Newsletters

Large Language Models and Survey Research: A Recap

11/25/2024

Large Language Models and Survey Research: A Recap

Soubhik Barari, NORC, and Joshua Lerner, NORC

Generative AI is changing the world—and with it, the field of survey research. As AI tools such as large language models (LLMs) weave their way into survey practice, the need grows to equip researchers with the theoretical understanding and practical skills to leverage these tools effectively. That’s exactly what we set out to do in our recent AAPOR short course. Here are a few high-level takeaways from that course.

Effectively applying large language models requires prompt engineering (yes, even if you’re not an engineer).

At its core, the interface with LLMs relies on text-based prompts, which can be categorized as either system-level or user-level. System-level prompts define the model’s overarching behavior or constraints, while user-level prompts guide specific interactions or tasks. Beyond these foundational interactions, various applications built on LLMs—such as chat agents, sandboxes, and programmatic APIs—offer researchers user-friendly tools and options for advanced customization. In our course, we demonstrated how these tools can be harnessed effectively, showing workflows for both asynchronous use cases (e.g., analyzing data post-collection) and synchronous use cases (e.g., embedding real-time LLM outputs into survey instruments).
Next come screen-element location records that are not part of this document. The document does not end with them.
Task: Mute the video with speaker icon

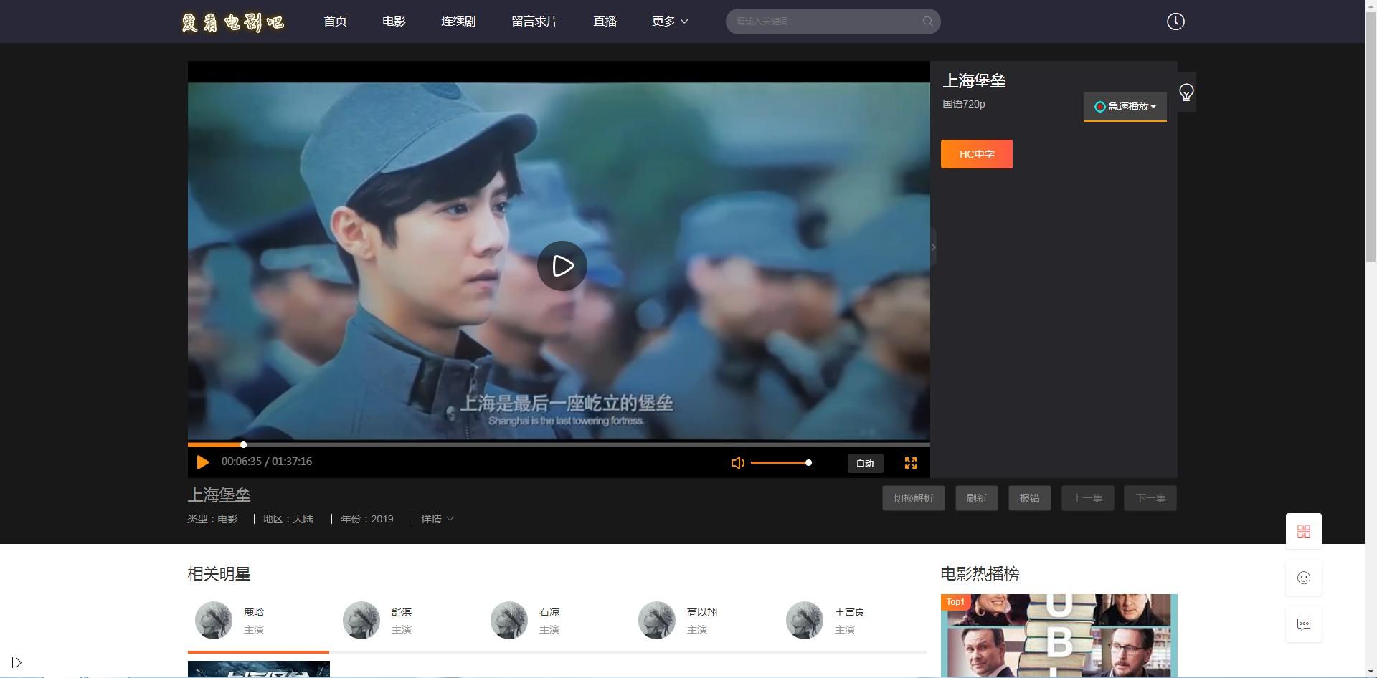Action: coord(737,463)
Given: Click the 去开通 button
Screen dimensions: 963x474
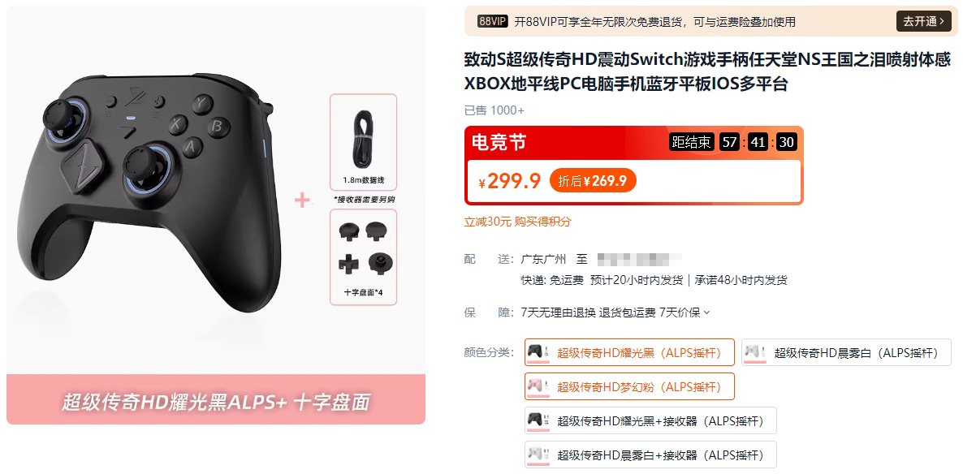Looking at the screenshot, I should pos(923,21).
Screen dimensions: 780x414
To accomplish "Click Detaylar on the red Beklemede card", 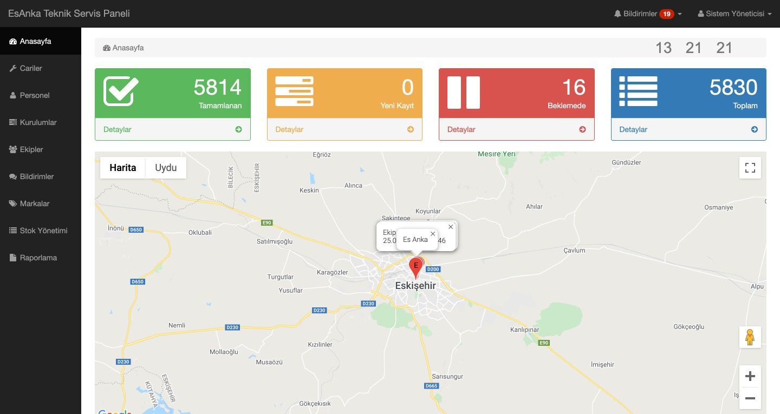I will (x=462, y=129).
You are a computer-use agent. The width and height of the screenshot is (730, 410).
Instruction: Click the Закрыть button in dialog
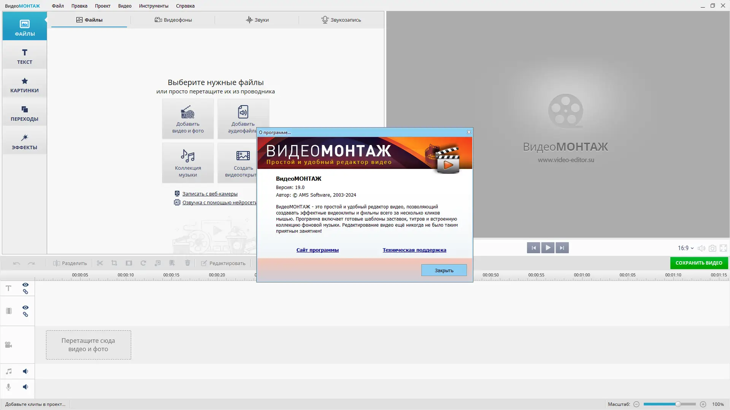pyautogui.click(x=444, y=270)
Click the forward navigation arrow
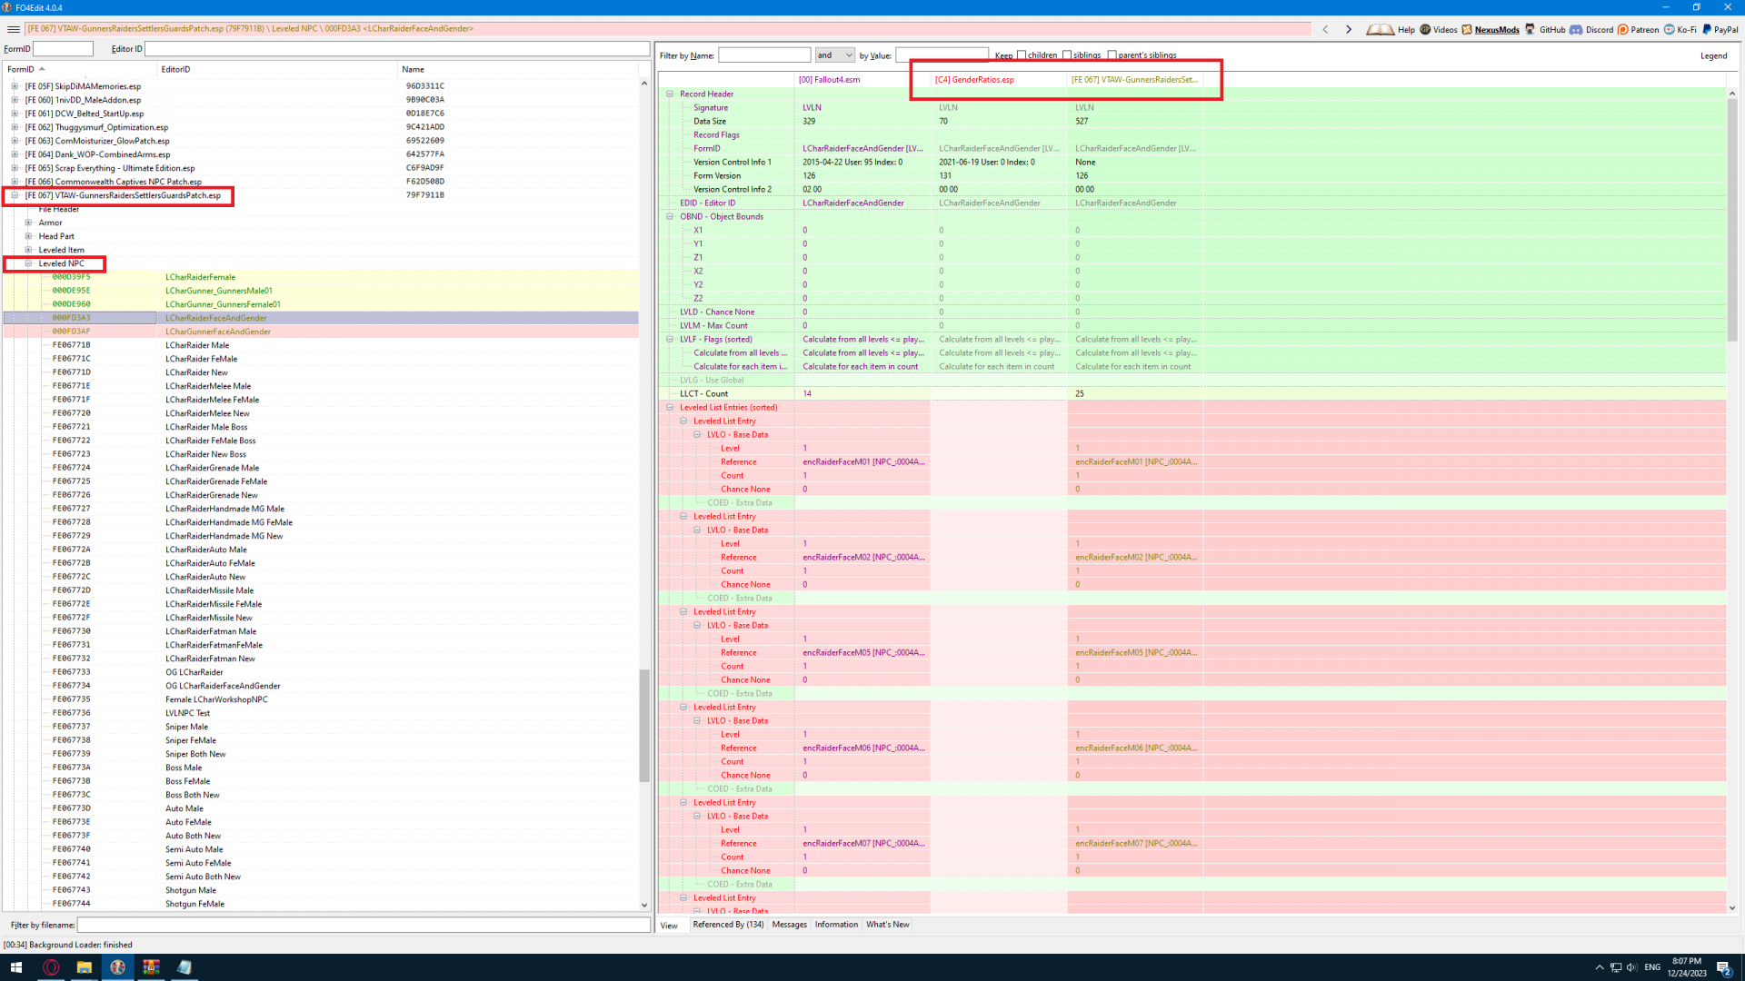 [1349, 29]
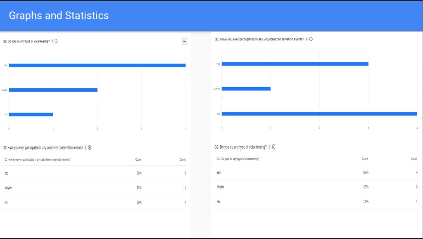Click the No bar in Q1 conservation events chart

point(319,114)
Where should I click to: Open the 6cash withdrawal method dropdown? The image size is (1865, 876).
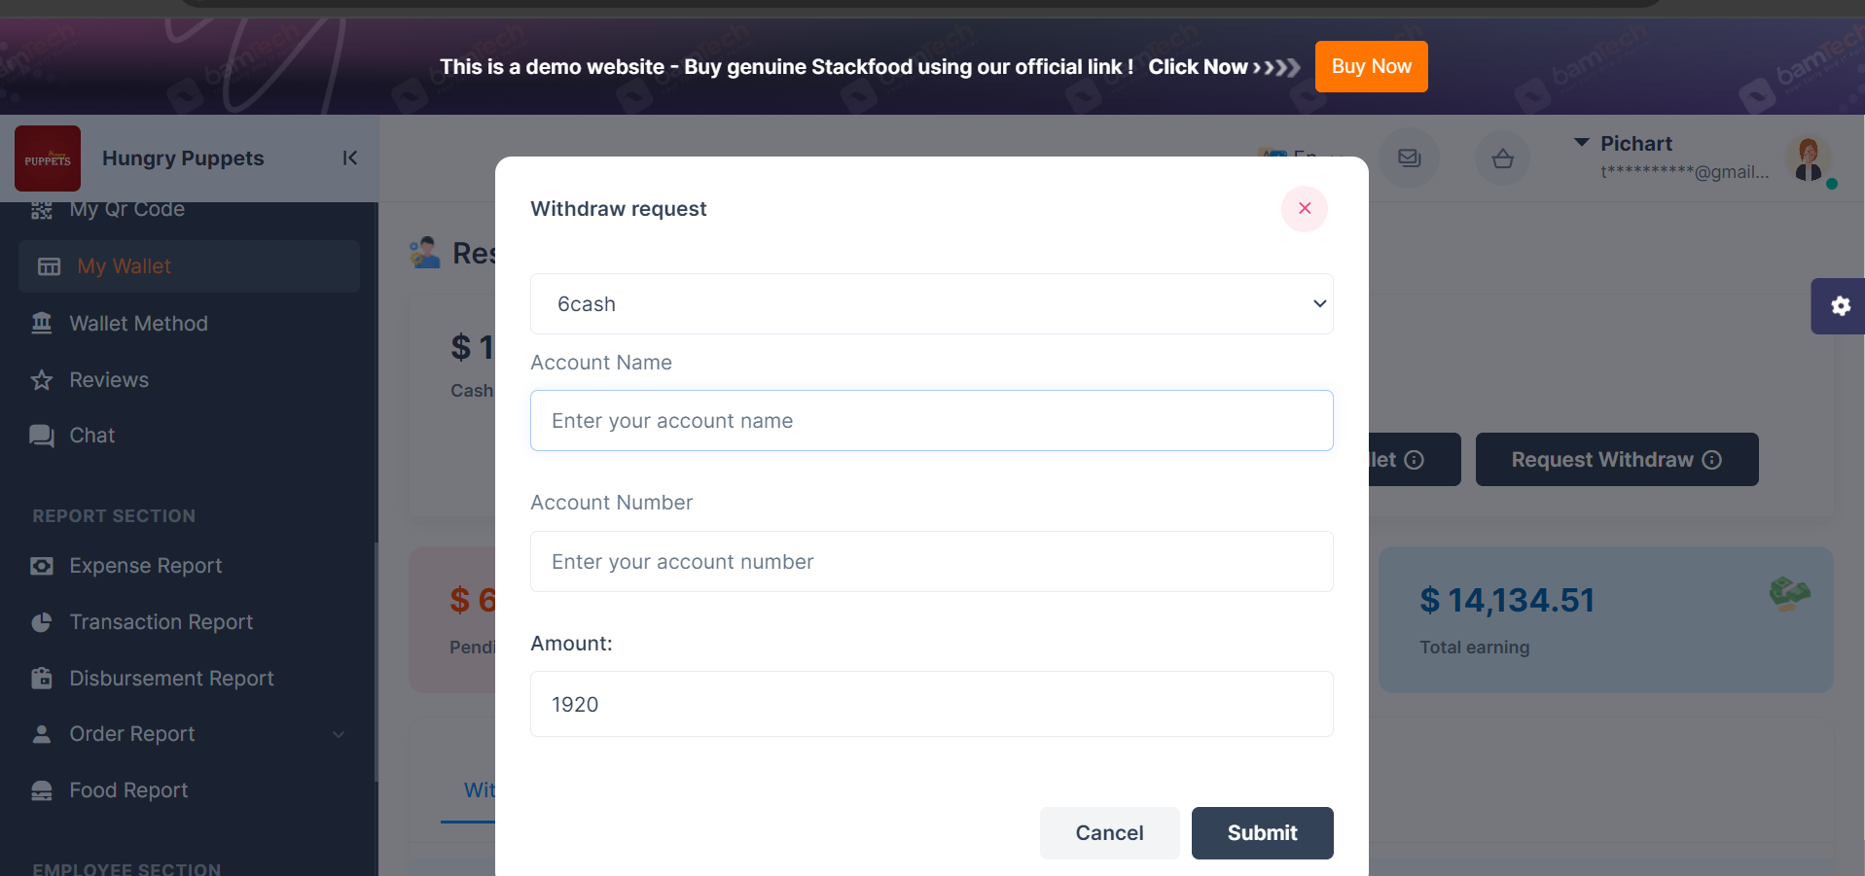931,303
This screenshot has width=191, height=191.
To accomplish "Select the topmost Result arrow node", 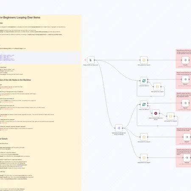I will pyautogui.click(x=185, y=60).
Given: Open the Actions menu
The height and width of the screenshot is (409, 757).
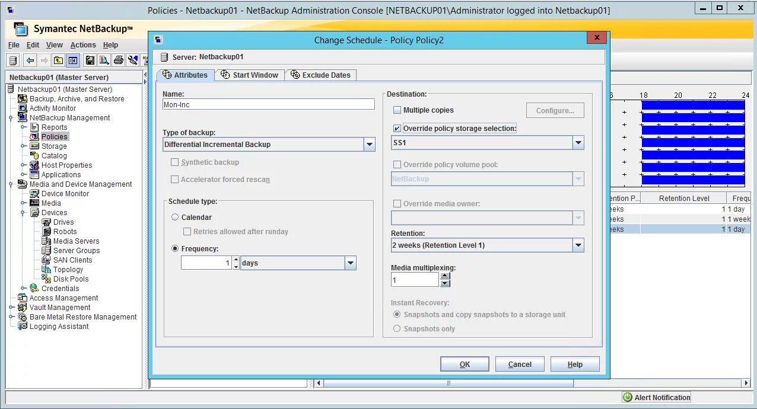Looking at the screenshot, I should pos(83,44).
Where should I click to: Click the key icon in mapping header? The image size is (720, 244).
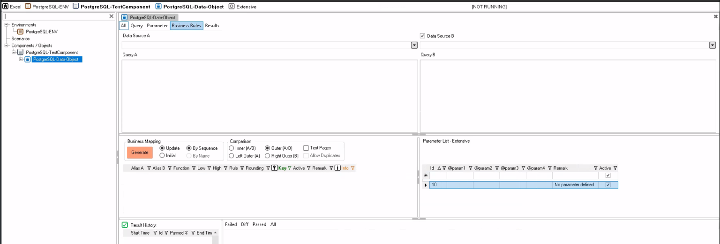[x=274, y=168]
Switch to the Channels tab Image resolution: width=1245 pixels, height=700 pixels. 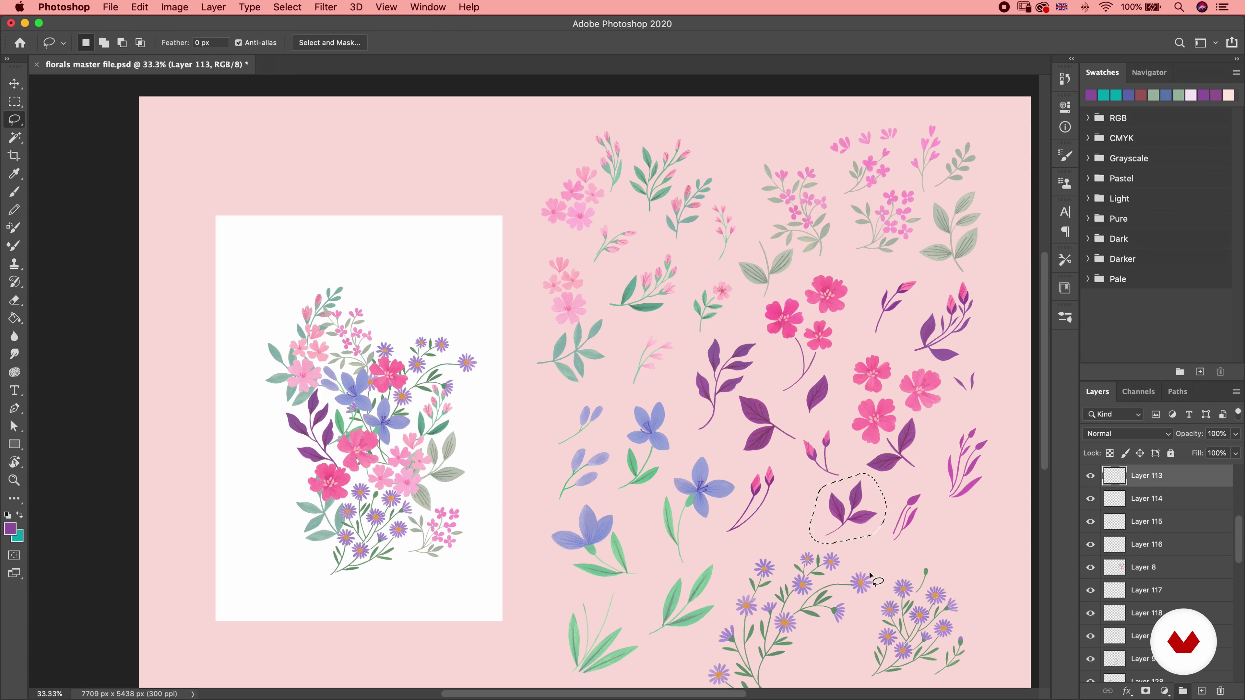(1138, 391)
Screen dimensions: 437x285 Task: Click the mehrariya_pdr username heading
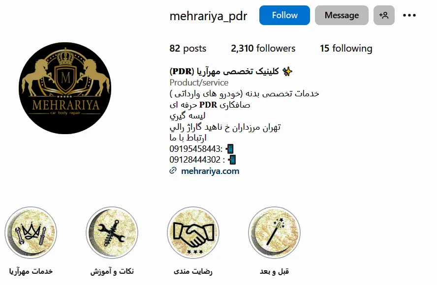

Our research at NORC has shown that system-level prompts often carry more weight than user-level prompts for tasks like classification and synthetic response generation. In short, decisions about how to prompt, rather than just what to prompt, are critical.

Survey researchers: ignore prompt engineering at your own peril.

Large language models have applications at every stage of survey research.

LLMs have applications at every stage of the survey research process, from upstream decisions like question development, survey design, data collection, and interviewing to downstream tasks such as response processing, data augmentation, analysis, and weighting.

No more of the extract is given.